# MATERIAL FOR THIS EXERCISE:
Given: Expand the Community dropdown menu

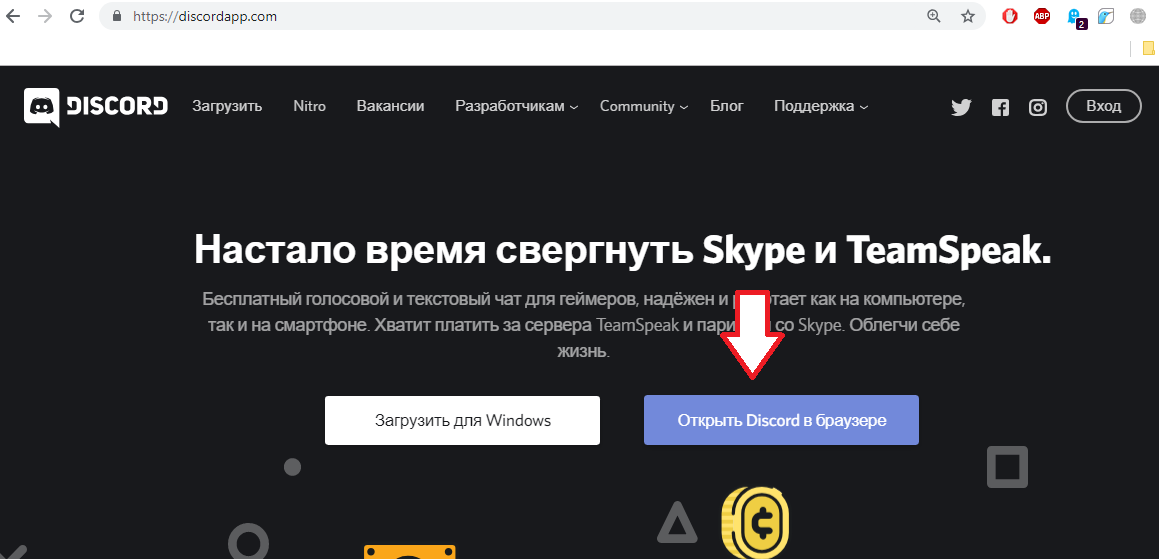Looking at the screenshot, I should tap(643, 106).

==

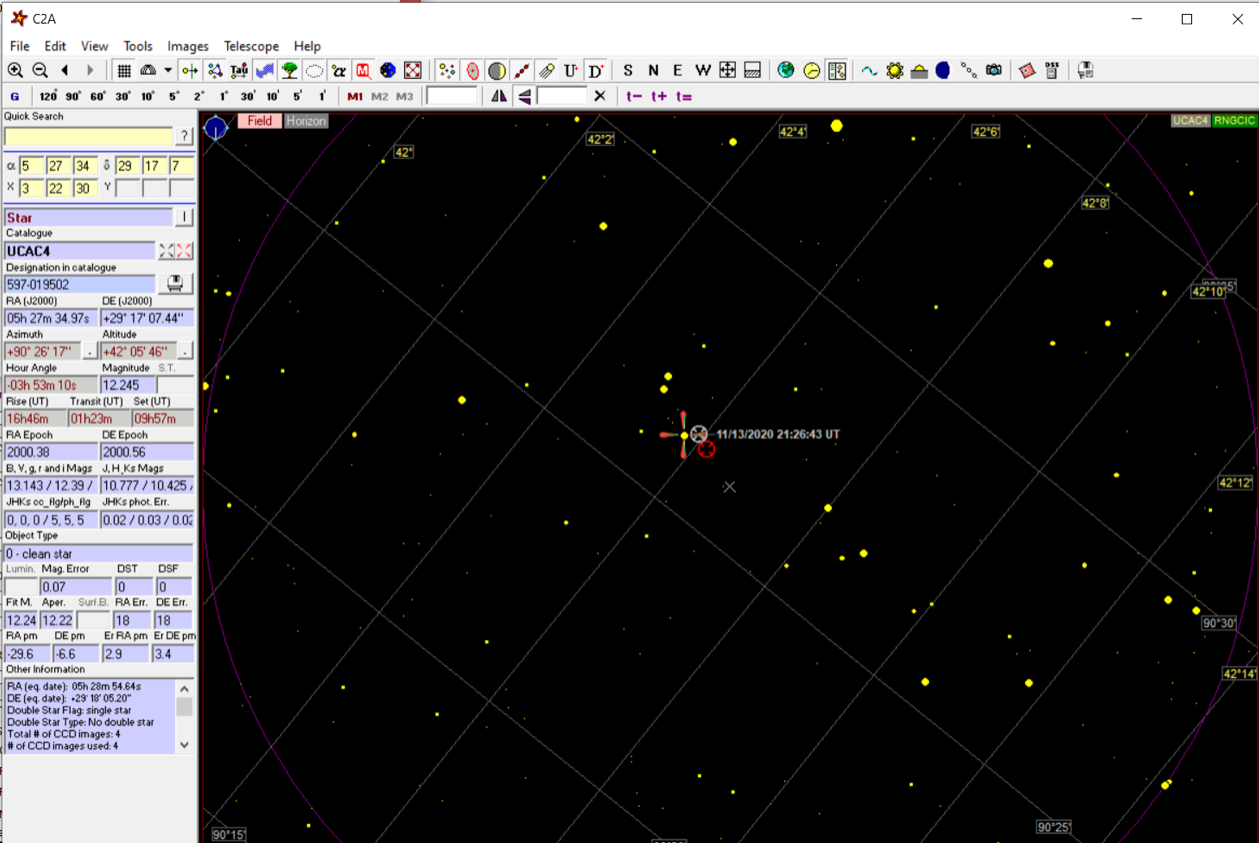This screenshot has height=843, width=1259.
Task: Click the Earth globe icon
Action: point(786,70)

# AIM OF THE TASK:
Return the material from the line with "This screenshot has height=843, width=1259." to the line with "Action: point(786,70)", unchanged, leaving out the pictures.

# WRITTEN SOLUTION:
This screenshot has height=843, width=1259.
Task: Click the Earth globe icon
Action: point(786,70)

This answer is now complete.